MMCT, the joint venture company created by the Mashantucket Pequots and Mohegan tribes has proposed developing a casino near the state border which is close to the MGM Springfield facility in an attempt to limit the impact of the MGM casino on their existing facilities in Connecticut.
In a statement Alan Feldman, executive vice president at MGM said
MMCT has indicated that the economic analysis was pivotal in their decision-making, and officials at the state and local levels, have a right to see the study firsthand. Communities should not be negotiating in the dark, and the public should not be kept in the dark
Mashantucket Pequots operate the Foxwoods casino while Mohegans runs the Mohegan Sun casino facility.
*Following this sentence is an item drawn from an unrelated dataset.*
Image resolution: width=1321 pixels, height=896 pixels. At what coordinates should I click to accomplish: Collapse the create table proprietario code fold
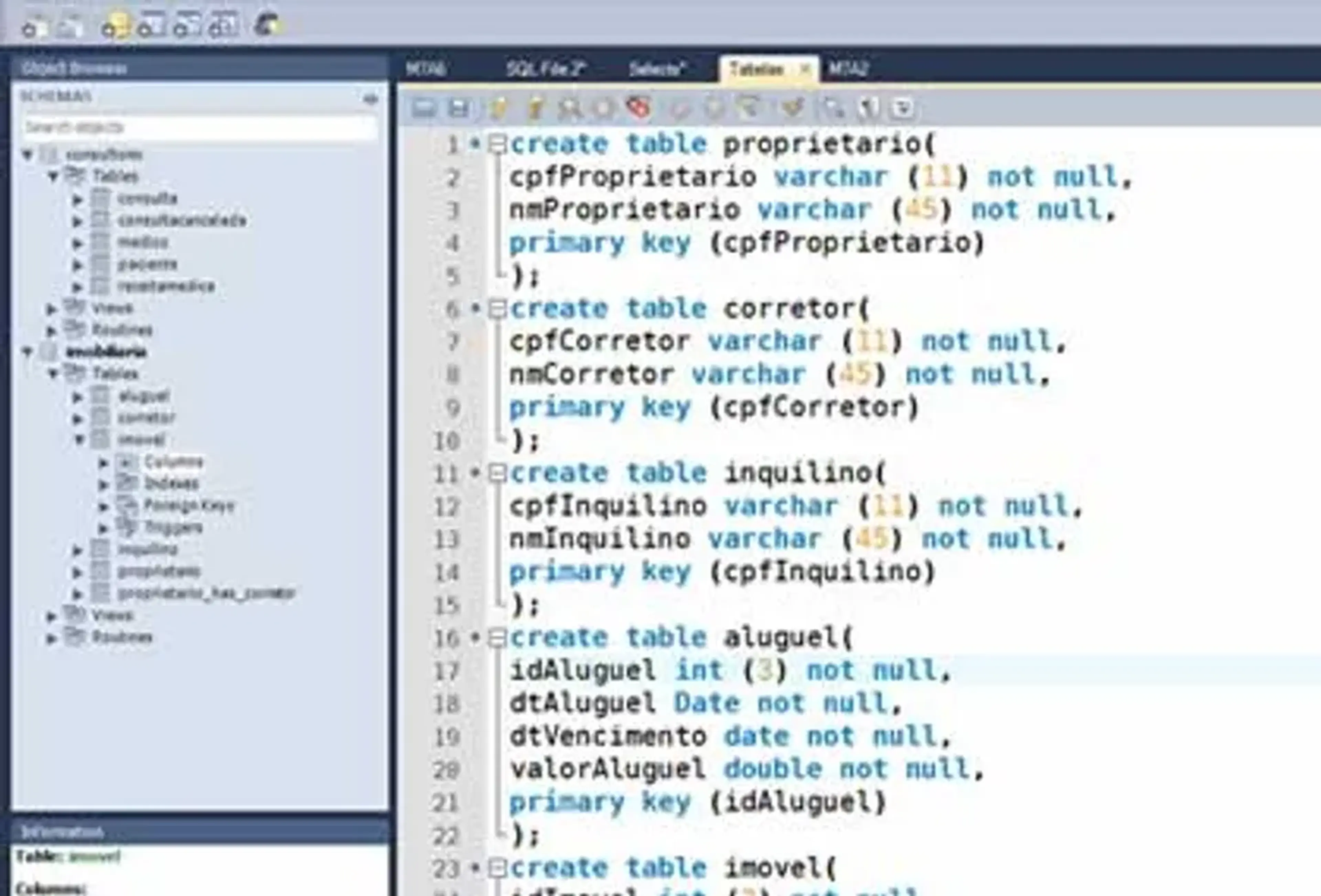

The third casino under discussion would be the first gaming facility outside tribal lands in the state and was proposed as a measure to protect jobs and retain gaming revenue within the state. Late last week MMCT eliminated three of the five locations being considered for the casino, rejecting bids from East Hartford, South Windsorand Hartford. Feldman has asked that the company reveal the rationale behind the decision. Andrew Doba, an MMCT spokesman, stated that the tribes made the decision based on several factors including the sites most likely to retain revenue in the state as well as the likely impact on existing casinos.
Citing an economic analysis carried out by MGM earlier, Feldman said the maximum benefit to the state in form of revenue growth and jobs was locating a casino in southwest Connecticut rather than the northcentral area. According to Doba, MGM was making this claim only because southwest Connecticut would be furthest away from its casino. The two shortlisted locations are around 20 miles away from Springfield.
The tribes have narrowed down its choices after two rounds of bidding. MMCT plans to launch the casino before MGM Springfield opens in 2018.
MGM has been vocally opposing the project since its initiation.It has filed a lawsuit against Connecticut state officials alleging lack of transparency in the approval process, which is still under process. It also tried to get an amendment passed that would have barred tribes from creating casinos in their home state outside tribal reservations. The amendment ultimately failed at the U.S. Senate.